The current post-hoc study was designed to evaluate whether gait patterns are associated with radiographic or MRI structural joint pathology. While association does not necessarily mean causation, these results indicate that, aside from BMI, subchondral bone density, osteophytes, and meniscal extrusion may be interesting structural targets. Prevention or treatment of these targets could have clinical impact by improving patients’ gait, but this should be confirmed in future studies, evaluating structure and gait changes. Further, it would be interesting to evaluate whether gait can predict structural changes in a future study, since gait may be relatively easy to modify and gait modification might (partially) allow preventing or slowing structural deterioration. Preliminary analyses using the current study setup showed no significant relation, but associations with separate gait measures instead of domains might yield different results and could be more interesting in this case, as individual gait modifications would be easier to interpret and implement than the gait domains as used in the current study.

This is the first study to find a significant association between OA symptoms, with gait as a measure for functional symptoms, and specific joint structure characteristics. Importantly, these results are statistically significant also when including WOMAC pain or PF OA measures in the model, indicating that the relationship exists even when accounting for pain or PF OA. A consistently significant relationship between patient-reported symptomatic outcomes, such as function and pain, and joint structural pathology that are characteristic of OA has been difficult to find, although some studies did find significant associations between pain and bone marrow lesions and, to a lesser degree, effusion [37,38,39,40]. For knee function, no clear relations have previously been found. The fact that SBD and osteophytes were the relevant joint structure measures included in the regression models in the current study further indicates the importance of bone in knee OA symptoms as experienced by patients, either directly (evaluated as patient-reported outcome measures) or indirectly (in this case, gait analysis).

This study had several limitations. First, while we correct for the presence of contralateral knee OA, the participants’ gait might be influenced by other factors as well. Having hip, ankle or foot OA, or other skeletal problems such as leg length discrepancy or hip dysplasia, could influence gait, and the analyses were not corrected for that. Second, 10 participants did not have ROA in their index leg, but did have ROA in their contralateral leg. This is possible because the index leg selection was based on clinical knee OA, not on structural characteristics. Since the regression models were corrected for the presence of contralateral ROA, these 10 participants were not excluded in the current study. Last, leg muscles could be expected to influence gait, but these were not evaluated in the IMI-APPROACH cohort and not included in the current analyses, which focused on OA-related joint structure only.

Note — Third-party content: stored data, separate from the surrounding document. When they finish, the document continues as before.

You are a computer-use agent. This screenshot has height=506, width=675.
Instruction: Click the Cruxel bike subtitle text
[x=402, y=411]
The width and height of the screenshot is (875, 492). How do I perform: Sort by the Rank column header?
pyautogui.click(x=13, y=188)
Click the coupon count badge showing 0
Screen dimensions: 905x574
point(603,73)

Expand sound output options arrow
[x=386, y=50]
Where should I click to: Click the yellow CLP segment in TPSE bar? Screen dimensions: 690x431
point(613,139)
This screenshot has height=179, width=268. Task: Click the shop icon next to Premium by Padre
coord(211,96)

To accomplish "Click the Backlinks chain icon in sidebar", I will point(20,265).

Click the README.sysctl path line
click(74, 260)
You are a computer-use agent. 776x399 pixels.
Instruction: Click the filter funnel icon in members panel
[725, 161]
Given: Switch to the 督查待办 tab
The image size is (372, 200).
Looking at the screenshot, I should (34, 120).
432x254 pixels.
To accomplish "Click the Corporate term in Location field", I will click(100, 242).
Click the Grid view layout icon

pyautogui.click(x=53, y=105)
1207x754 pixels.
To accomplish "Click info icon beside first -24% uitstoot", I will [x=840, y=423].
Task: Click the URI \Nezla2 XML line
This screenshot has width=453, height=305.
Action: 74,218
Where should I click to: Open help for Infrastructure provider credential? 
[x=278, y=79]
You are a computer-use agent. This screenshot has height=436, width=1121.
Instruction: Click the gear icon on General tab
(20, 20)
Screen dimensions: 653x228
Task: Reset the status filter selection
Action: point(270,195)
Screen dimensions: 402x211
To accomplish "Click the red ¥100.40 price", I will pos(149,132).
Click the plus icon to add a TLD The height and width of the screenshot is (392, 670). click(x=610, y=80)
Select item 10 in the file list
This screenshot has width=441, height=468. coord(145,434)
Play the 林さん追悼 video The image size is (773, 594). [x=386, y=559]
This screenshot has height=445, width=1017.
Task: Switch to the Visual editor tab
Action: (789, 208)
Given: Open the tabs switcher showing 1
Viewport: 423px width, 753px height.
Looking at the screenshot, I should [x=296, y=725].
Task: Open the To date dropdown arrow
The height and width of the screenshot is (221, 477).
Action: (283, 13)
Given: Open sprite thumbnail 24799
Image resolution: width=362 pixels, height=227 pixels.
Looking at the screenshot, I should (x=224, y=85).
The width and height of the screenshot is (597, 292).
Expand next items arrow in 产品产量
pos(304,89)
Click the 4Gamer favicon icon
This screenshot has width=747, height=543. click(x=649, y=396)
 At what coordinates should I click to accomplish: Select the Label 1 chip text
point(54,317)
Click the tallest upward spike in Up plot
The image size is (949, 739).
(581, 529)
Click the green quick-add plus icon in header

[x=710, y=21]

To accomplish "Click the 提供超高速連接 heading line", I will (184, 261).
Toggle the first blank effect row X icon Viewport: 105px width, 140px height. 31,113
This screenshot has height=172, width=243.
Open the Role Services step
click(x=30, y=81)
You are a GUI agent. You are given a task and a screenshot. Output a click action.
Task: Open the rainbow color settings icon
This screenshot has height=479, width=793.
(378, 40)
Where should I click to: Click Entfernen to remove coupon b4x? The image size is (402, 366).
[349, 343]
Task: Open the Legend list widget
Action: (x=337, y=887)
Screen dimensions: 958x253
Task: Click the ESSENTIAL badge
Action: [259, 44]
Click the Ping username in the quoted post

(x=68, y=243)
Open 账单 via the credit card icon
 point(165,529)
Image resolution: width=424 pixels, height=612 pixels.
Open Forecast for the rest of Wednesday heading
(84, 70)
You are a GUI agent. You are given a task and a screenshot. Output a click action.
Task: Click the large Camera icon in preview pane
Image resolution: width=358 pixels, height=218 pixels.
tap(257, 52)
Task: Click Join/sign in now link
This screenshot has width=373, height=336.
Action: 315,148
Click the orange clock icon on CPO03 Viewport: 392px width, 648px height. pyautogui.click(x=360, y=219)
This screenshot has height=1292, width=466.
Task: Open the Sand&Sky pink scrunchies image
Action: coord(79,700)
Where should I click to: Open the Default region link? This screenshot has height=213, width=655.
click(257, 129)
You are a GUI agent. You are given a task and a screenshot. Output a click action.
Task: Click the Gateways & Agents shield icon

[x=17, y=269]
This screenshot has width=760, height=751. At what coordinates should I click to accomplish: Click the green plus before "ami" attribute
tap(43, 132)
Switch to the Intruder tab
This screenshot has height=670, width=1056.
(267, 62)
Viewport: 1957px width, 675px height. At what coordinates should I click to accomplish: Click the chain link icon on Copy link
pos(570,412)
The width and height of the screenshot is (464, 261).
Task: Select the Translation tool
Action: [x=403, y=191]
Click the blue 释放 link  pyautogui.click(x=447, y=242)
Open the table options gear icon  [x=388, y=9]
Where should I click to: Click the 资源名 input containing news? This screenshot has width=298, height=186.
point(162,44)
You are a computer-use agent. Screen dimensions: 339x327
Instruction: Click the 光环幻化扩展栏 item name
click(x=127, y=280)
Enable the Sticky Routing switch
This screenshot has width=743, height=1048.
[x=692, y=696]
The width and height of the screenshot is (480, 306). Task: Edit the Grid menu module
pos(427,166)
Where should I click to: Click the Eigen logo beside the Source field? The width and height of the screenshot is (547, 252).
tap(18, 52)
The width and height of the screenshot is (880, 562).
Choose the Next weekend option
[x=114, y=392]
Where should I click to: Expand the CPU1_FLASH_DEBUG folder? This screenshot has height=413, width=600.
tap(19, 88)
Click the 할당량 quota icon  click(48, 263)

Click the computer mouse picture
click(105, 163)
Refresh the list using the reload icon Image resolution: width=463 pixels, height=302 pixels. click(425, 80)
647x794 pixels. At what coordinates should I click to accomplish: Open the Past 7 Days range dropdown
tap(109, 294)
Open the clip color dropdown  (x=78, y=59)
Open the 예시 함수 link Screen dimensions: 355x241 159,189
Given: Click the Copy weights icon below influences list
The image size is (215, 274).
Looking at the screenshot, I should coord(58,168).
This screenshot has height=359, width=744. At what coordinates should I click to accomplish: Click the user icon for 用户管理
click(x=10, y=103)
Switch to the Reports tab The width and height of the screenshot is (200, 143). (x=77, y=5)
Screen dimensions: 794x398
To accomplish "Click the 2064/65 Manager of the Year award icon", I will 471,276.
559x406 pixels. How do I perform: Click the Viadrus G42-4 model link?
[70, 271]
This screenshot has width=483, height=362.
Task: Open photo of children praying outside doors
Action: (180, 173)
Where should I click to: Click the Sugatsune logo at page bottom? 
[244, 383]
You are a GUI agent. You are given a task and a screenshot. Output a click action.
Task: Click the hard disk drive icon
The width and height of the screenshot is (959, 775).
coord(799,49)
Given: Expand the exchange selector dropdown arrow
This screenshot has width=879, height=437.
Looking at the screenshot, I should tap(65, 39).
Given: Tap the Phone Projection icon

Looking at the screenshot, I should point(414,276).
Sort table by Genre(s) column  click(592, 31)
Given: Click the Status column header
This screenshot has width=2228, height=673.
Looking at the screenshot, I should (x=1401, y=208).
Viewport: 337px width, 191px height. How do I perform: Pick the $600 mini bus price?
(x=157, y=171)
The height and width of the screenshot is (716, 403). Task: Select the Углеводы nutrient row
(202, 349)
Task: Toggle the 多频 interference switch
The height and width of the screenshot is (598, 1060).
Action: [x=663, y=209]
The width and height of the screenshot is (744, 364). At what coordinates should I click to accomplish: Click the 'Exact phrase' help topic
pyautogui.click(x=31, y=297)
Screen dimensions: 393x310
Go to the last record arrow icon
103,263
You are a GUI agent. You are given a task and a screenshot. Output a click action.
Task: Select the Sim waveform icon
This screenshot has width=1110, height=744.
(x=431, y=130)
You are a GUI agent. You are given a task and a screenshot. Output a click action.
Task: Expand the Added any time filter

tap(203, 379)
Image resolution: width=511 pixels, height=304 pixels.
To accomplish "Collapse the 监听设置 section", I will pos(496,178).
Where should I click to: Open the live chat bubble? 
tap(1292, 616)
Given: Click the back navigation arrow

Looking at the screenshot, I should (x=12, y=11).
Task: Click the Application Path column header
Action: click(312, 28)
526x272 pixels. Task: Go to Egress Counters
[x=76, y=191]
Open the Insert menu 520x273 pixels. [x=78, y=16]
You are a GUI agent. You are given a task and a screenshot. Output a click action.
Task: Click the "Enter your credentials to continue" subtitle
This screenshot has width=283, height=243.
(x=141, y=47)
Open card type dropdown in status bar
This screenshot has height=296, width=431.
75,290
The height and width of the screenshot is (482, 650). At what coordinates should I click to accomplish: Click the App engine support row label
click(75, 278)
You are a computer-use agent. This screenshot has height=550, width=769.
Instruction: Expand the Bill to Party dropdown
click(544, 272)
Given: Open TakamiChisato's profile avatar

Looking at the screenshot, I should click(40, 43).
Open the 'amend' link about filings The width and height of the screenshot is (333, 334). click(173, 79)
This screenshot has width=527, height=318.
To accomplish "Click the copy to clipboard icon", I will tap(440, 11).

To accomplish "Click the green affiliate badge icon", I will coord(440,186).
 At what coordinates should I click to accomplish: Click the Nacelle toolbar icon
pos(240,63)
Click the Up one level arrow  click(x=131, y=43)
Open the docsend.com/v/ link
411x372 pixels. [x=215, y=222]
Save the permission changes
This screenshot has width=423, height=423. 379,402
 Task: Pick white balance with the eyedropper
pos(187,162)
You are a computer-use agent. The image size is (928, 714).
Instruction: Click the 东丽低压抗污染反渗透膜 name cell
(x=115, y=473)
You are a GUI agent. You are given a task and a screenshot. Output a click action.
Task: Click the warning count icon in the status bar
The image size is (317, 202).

In conclusion, joint structure measures appear to be associated with lower leg gait characteristics in patients with clinical knee OA, although sex and especially BMI may be more important and R2 values were generally low. Overall, structural parameters indicating more severe knee OA were associated with more impaired gait, showing a significant association between functional gait and joint structure in OA, independent from pain.